The guy bets the bartender that he could have never heard anything as weird as the events in his life. The bartender bets an entire bottle of booze, and the guy starts telling his life story. ‘The unmarried mother’ began his life as a female and was left on the door step of an orphanage in 1945. She was named Jane. The young Jane constantly yearned for parental love and was often picked on by her peers. Jane has naturally developed a physical toughness, and excels in physics and maths. This makes her a natural candidate for a Space Corps program in the 1960’s. Jane meets the enigmatic Robertson (Noah Taylor), who sort of becomes her mentor.
Nevertheless, Jane dreams of becoming an astronaut fizzles out after an unexpected seduction by a young man.
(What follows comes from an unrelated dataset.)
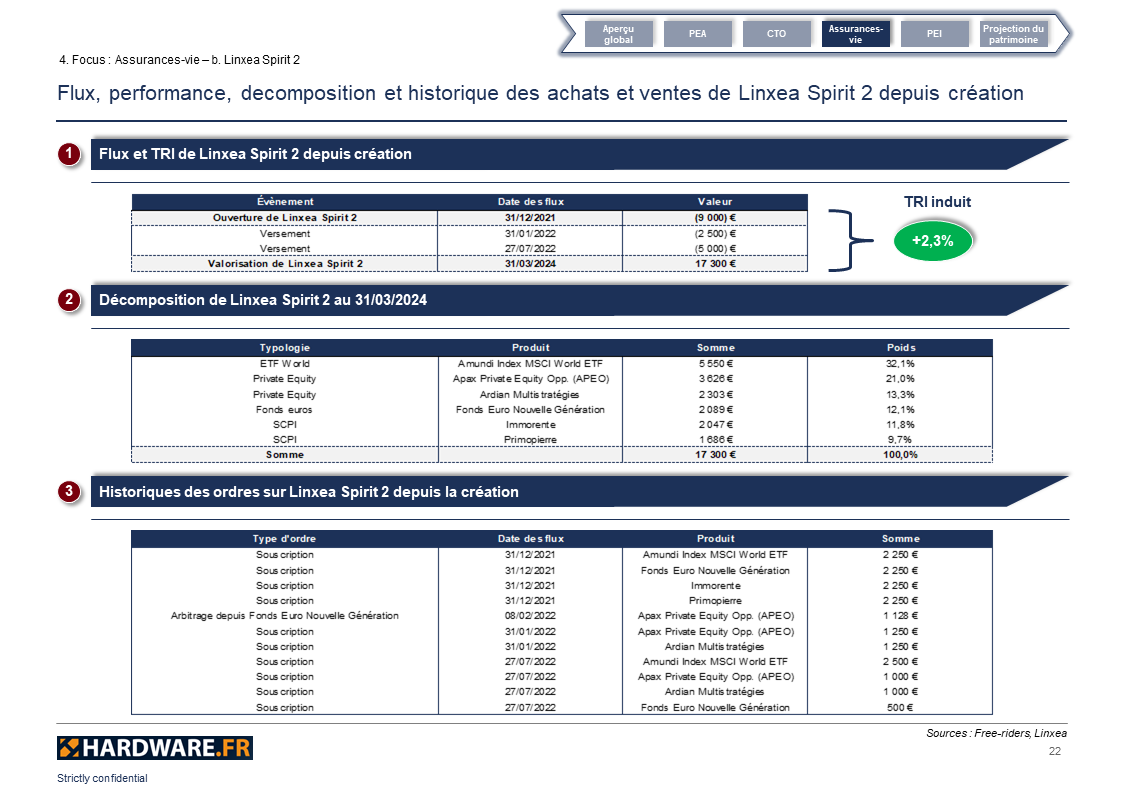Select the Amundi Index MSCI World ETF decomposition row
But, the man abandons her and Jane gets pregnant. Complications arise for Jane during childbirth. As Jane was born with male and female internal reproductive capacities (intersex being) these complications compels her to adopt a 100 percent male identity – to John. It’s really a strange story and Jane/John wins the booze bottle, but what happens next is weirder.
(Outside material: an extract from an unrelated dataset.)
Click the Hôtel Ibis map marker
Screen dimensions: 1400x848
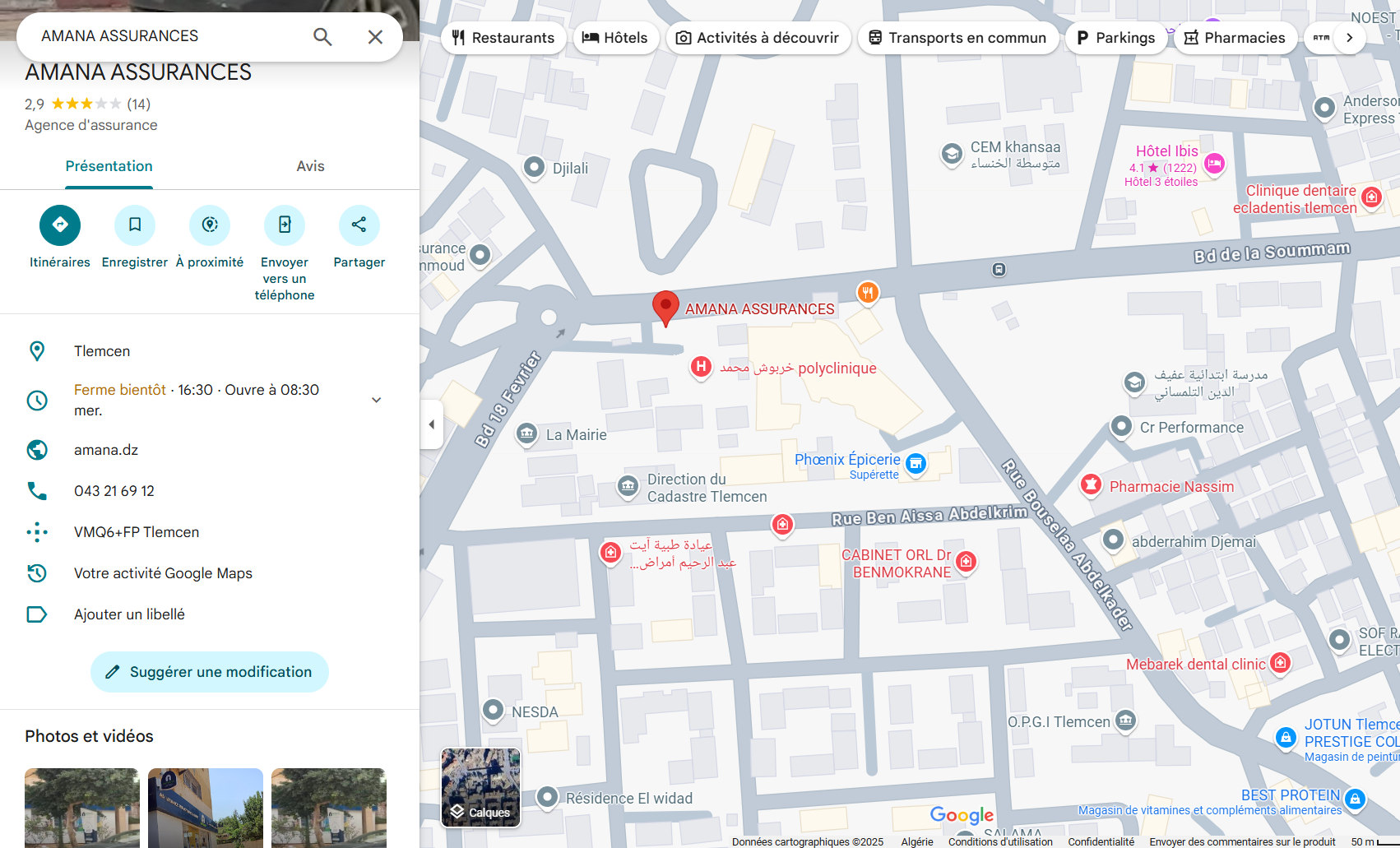pos(1214,164)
The Spierig Brothers (Peter & Michael) has elegantly set up the story. The bar story was a common tale of a girl’s loss and longing. But, the immersive storytelling method and Sarah Snook’s emotionally fragile performance makes the bar sequences, the heart and backbone of the film. Although the bigger and grander revelations in the movie’s third act convolute the proceedings, the careful initial establishment keeps us curiosity intact till the end. Deciphering what happened in the chronological manner may require second viewing, but it is head-spinning to ponder over the predestination paradox. The bootstrap paradox (presented in ‘Terminator’ movies), and other paradoxes in movies & books doesn’t treat time as a linear narrative. So, it will give only a headache to figure out, what happened the first time around (although you may eventually come up the fitting theory for the paradox).
“Predestination” effectively explores the themes of identity, circularity (as said in the phrase “snake biting its own tail”), and destiny. It also meditates on the unalterable nature of time (past, present, and future). In twisted movies like this the characters just go through the motions, gasping and exclaiming at the required intervals. But, here the cast gives a livelier performance. Ethan Hawke is less flashy unlike the usual time cop characters and perfectly wears the cynical and haunted looks. Snook is brilliant as Jane/John. She imbues a hard edge to make her transformation plausible. It is captivating to look at her go through various emotions: pain, sensitivity, love, desire, longing and rage. The make-up effects for John are exceptional.
“Predestination” (97 minutes) isn’t refreshingly original but incorporates clever twists, ideas and poignant performances to bestow us with a satisfying movie experience. Like a good time-travel flick it invites its viewers to analyze the sequences.